JPH0750067Y2 - Laser irradiator - Google Patents

Description

[Detailed Description of the Invention] [Industrial field of application] The present invention applies laser light transmitted from a laser light source through an optical fiber to a living tissue such as an irradiated body or a tooth (hereinafter referred to as an irradiated body). The present invention relates to a laser irradiator for irradiating to perform processing and treatment.

[Conventional technology]

Conventionally, this type of laser irradiator is provided with a laser probe at the tip of an optical fiber for carrying the laser light emitted from the emission end of the tip to an object to be irradiated. A non-contact type that does not come into contact with the irradiated body (for example, JP-A-61-20544) and a contact type that comes into contact with the irradiated body (for example, JP-A-63-318934)
Is known.

In the non-contact type laser probe, the laser light emitted from the emission end is condensed into a predetermined spot size by using a condenser lens.
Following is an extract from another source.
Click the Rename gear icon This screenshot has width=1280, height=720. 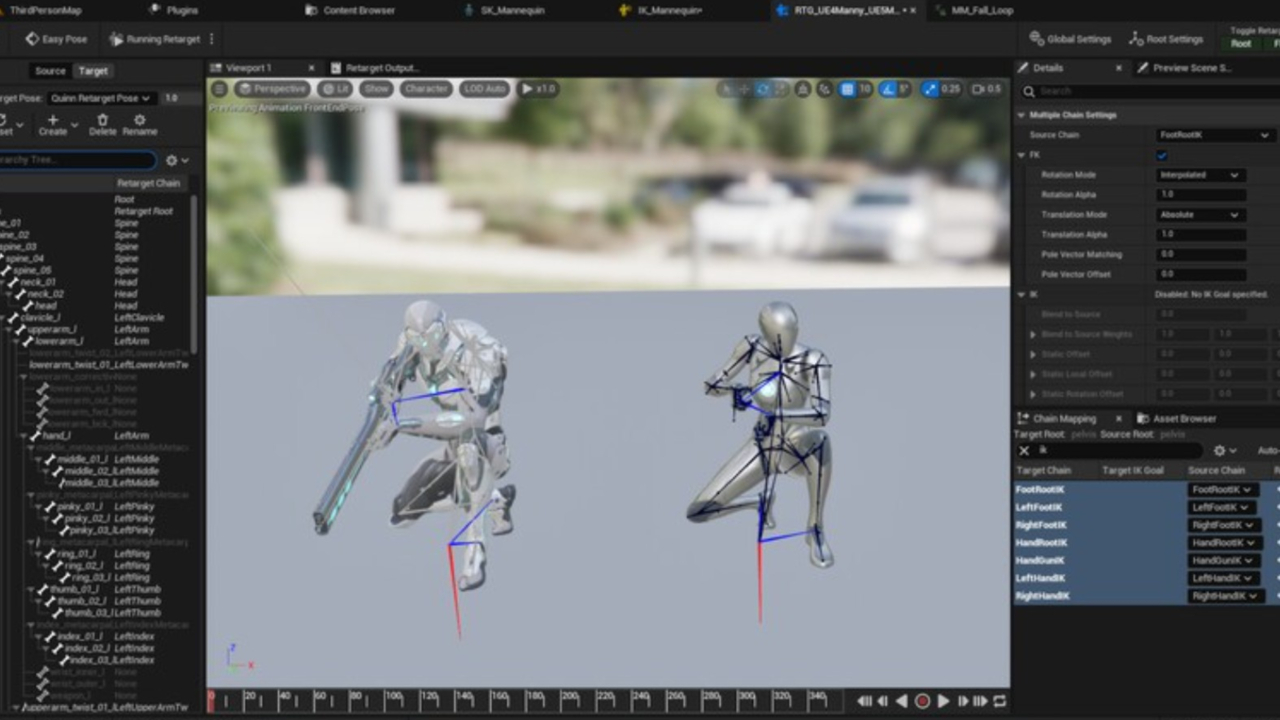click(139, 120)
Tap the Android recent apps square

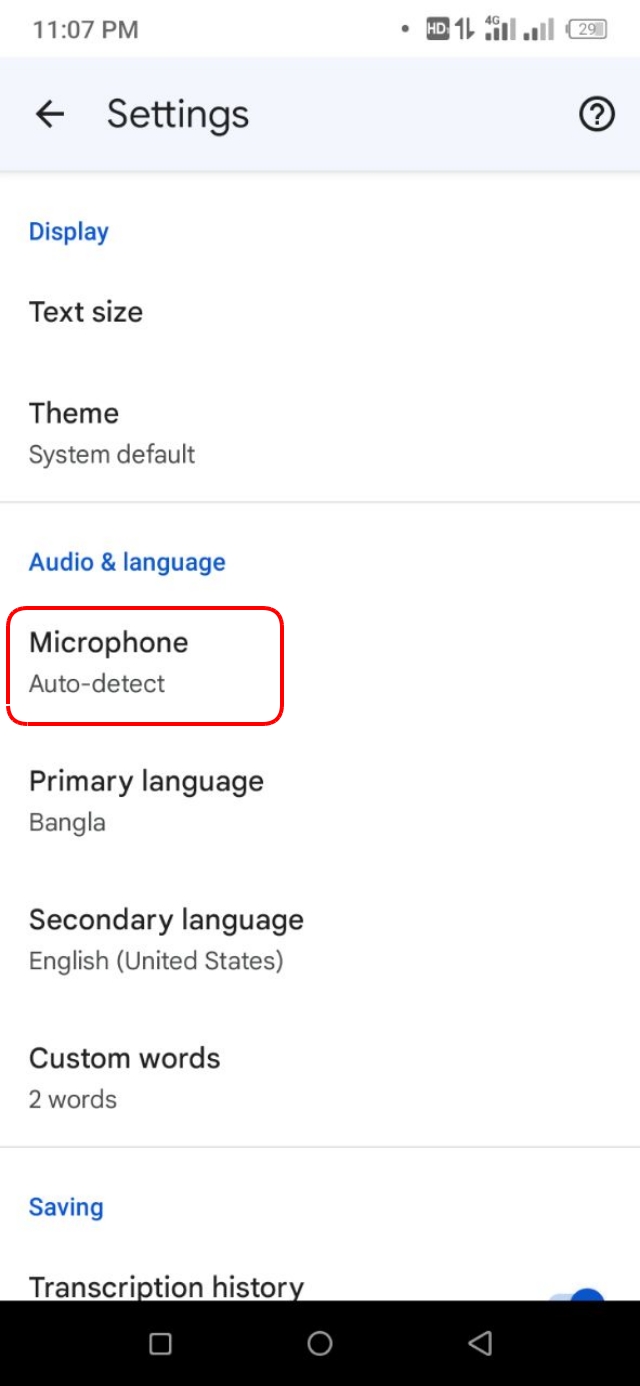(x=160, y=1343)
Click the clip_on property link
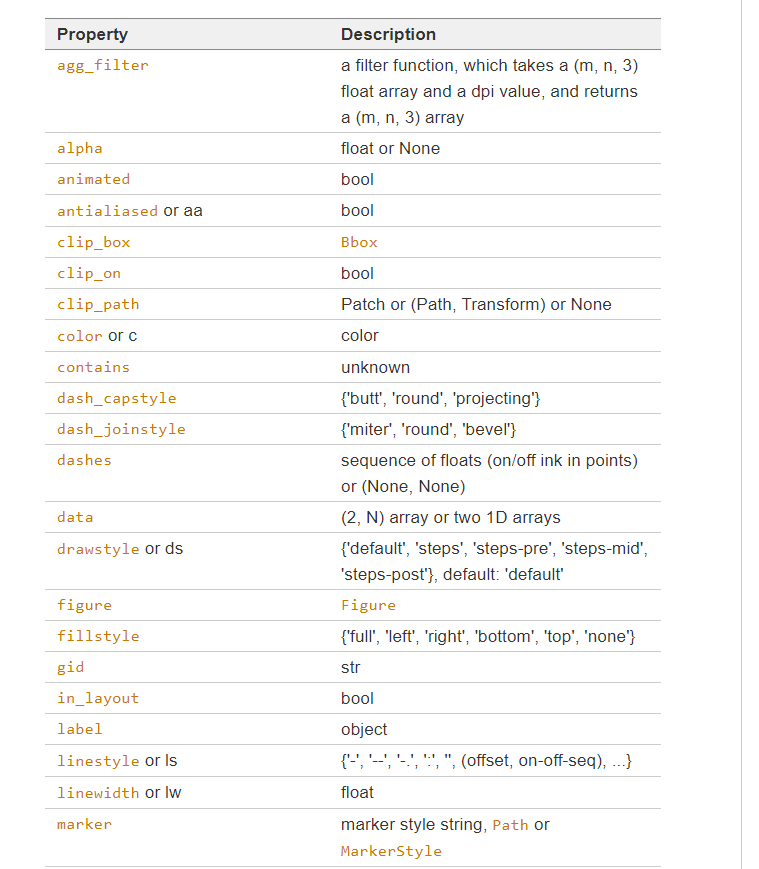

On the other hand, the contact laser probe is formed by processing and polishing the side surface of the sapphire rod or the like in a tapered shape so that the diameter becomes smaller as it goes to the tip, and the laser light emitted from the emitting end is polished by this polishing surface. The light is internally reflected and focused on this tip.

[Problems to be solved by the device]

Since the minimum diameter of the condenser lens used for the non-contact type laser probe is at most 1 mmφ, it is difficult to manufacture a non-contact type laser probe having a size of 1 mmφ or less. Therefore, when processing or treating the inside of a narrow portion, for example, when treating the inside of the root of a tooth that has a thickness of 300 μm or less and is bent, it is not possible to sufficiently process the irradiated site in the deep portion of the narrow portion. could not.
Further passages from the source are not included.